* Document text *
··········

Airbnb has revolutionized short-term renting! Airbnb’s can be rented for 1 night at a time (although a lot of people set 2-3 day minimums). People are often willing to pay more to stay in an Airbnb for a weekend than they are to stay in a hotel. For this reason, you can make a killing in the Airbnb market…often 2-4 times traditional monthly rent (gross income).

There is a lot more work involved with Airbnb because you need to be able to clean the unit after every vacancy. However, it is possible to hire a cleaner/manager to take care of this additional work for you!

A nice feature with Airbnb’s is that you can rent an entire unit/house, or rent individual rooms. This allows for some flexibility, and there are many ways to fit an Airbnb strategy into your portfolio.

You could Airbnb your house every time you go out of town to make some extra cash. Or, you could rent the rooms in your house out on Airbnb. This strategy is much like the roommate strategy, except you can choose to have the house to yourself periodically by blocking out time on the calendar when the unit is unavailable.

*UPDATE* I have been renting out a room in my house on Airbnb for several months. It went so well that I furnished ANOTHER room on Black Friday, 2019. In February 2020 I made $2600 renting these two bedrooms out, and my rent is only $3000! I am living for (almost) completely free in Oceanside, California…talk about a powerful investment strategy! Click here to register as an Airbnb host and earn $50 extra on your first hosting.

Just like the roommate strategy you could use this in conjunction with the plex-hack strategy discussed above!

Living in a smaller unit (sometimes the garage)

··········

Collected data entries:

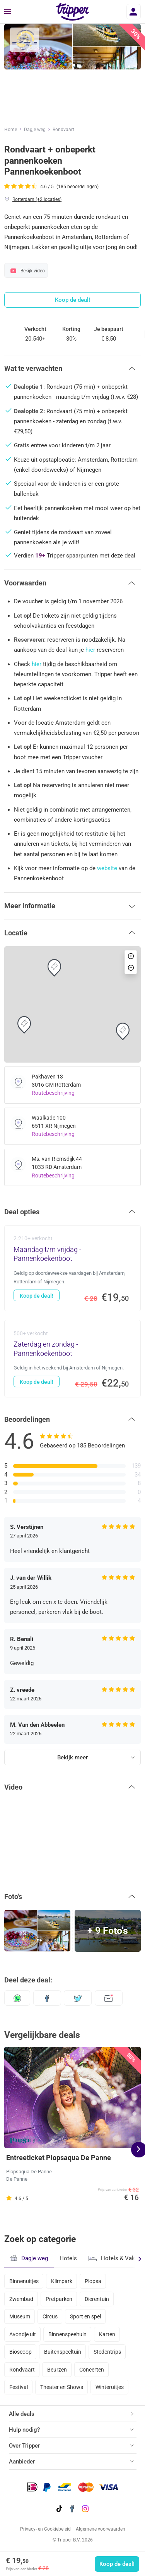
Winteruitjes (110, 2387)
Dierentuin (97, 2299)
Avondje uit (22, 2334)
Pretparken (59, 2299)
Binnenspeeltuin (67, 2334)
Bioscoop (20, 2352)
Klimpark (61, 2281)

··········

* Challenges *
1: Rewrite the paragraph of the Airbnb text that begins "You could Airbnb your house" as a short bulleted list, keeping its main facts.
2: Give a continuation of the Airbnb text, starting after its final line, "Living in a smaller unit (sometimes the garage)".

* Responses to the exercise *
1:
- Rent out your whole house on Airbnb whenever you leave town, for extra cash.
- Or rent out individual rooms in your house on Airbnb.
- This works like the roommate strategy, but you can keep the house to yourself at times by blocking those dates on the calendar.

2:
This is very similar to owning a duplex, but it is a method to maximize a single-family home. I know many people that have found a way to rent their primary residence while they live in a small room. I have known people turn their garage into a studio apartment, move in, and rent out the rest of the house.

Given that you can often rent out a single-family home for a solid price, and that they attract better quality tenants (often families), this can be an easy way to create monthly cash flow!

What I like about this strategy is that you can always rent the studio apartment, or use it as a guest house. That is a nice bonus when you no longer need the cash flow, or your family grows, and decide to move back into the main portion of the house!

ADU/in-law suite

An additional dwelling unit (ADU), sometimes referred to as an in-law suite, can be a great way to house hack. An ADU is a detached dwelling on the same patch of land as your home. These are extremely common in Hawaii because it is cheaper to build an ADU than it is to buy a home. For many Hawaiians, it makes more sense to live in an ADU that their family owns than it does to buy their own home.

These are fun because they can be relatively affordable, and you could rent them out as either a long-term rental or Airbnb! I have seen some really fun and creative ADU’s to include a company that specializes in building them out of 20-foot iso-containers!

I own 10-acres in Missouri, and have often thought it would be fun to build an ADU on the land, or maybe put one or two “tiny homes” on the land and Airbnb them.

Hawaii ADU
Hawaii ADU |


There are a lot of ways to house hack with motorhomes! You could live in a motorhome on your land and rent the house (much like the garage strategy we discussed). You could also rent out your driveway to somebody that owns a motorhome! I have even heard of people renting out a motorhome they own and parked on their driveway…this could be done as an Airbnb, weekend RV rental, or as a long-term tenant.

The motorhome strategy is fun because it affords a lot of flexibility into your life!

I plan on living in a motorhome at my next duty station. This won’t be a true house hack, because I’ll be living in the motorhome in an RV park. However, I plan to rent the motorhome out to “weekend warriors” or hobby campers whenever I am out of town. This will help pay off my motorhome, and act as a part-time house hack too!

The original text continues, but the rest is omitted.